Gholamali C. Shoja

Solving the Multidimensional Multiple-choice Knapsack Problem by constructing convex hulls

This paper presents a heuristic to solve the Multidimensional Multiple-choice Knapsack Problem (MMKP), a variant of the classical 0-1 Knapsack Problem. We apply a transformation technique to map the multidimensional resource consumption to single dimension. Convex hulls are constructed to reduce the search space to find the near-optimal solution of the MMKP. We present the computational complexity of solving the MMKP using this approach. A comparative analysis of different heuristics for solving the MMKP has been presented based on the experimental results.
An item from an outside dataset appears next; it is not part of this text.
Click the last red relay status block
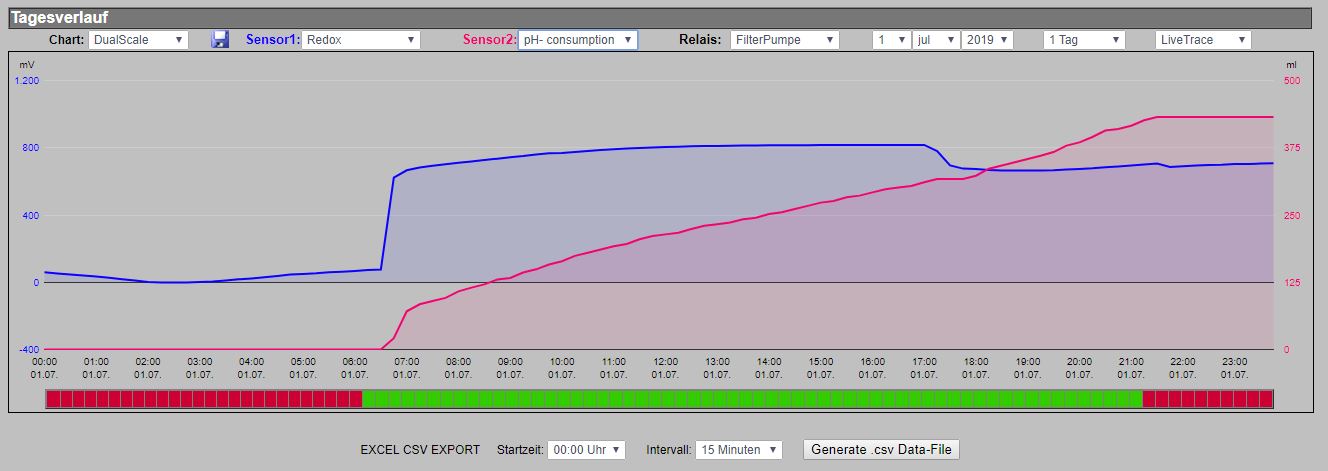This screenshot has width=1328, height=471. 1266,399
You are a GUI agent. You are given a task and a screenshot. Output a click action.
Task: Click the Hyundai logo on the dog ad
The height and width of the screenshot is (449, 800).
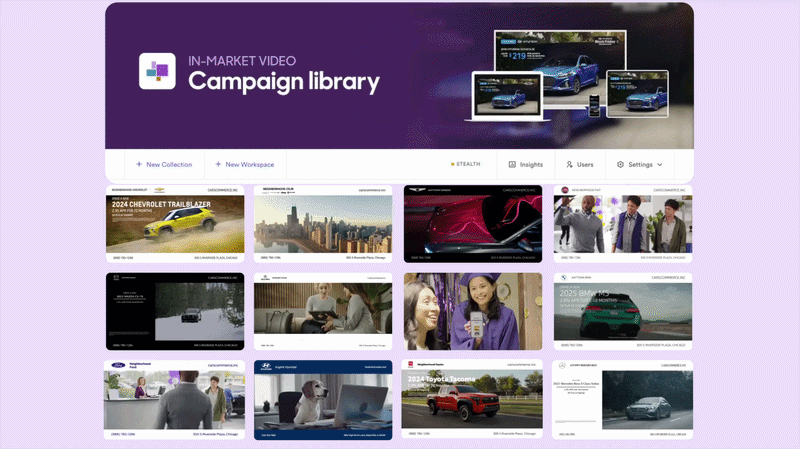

Heuristic Solutions for the Multiple-Choice Multi-dimension Knapsack Problem

The Multiple-Choice Multi-Dimension Knapsack Problem (MMKP) is a variant of the 0-1 Knapsack Problem, an NP-Hard problem. Hence algorithms for finding the exact solution of MMKP are not suitable for application in real time decision-making applications, like quality adaptation and admission control of an interactive multimedia system. This paper presents two new heuristic algorithms, M-HEU and I-HEU for solving MMKP. Experimental results suggest that M-HEU finds 96% optimal solutions on average with much reduced computational complexity and performs favorably relative to other heuristic algorithms for MMKP. The scalability property of I-HEU makes this heuristic a strong candidate for use in real time applications.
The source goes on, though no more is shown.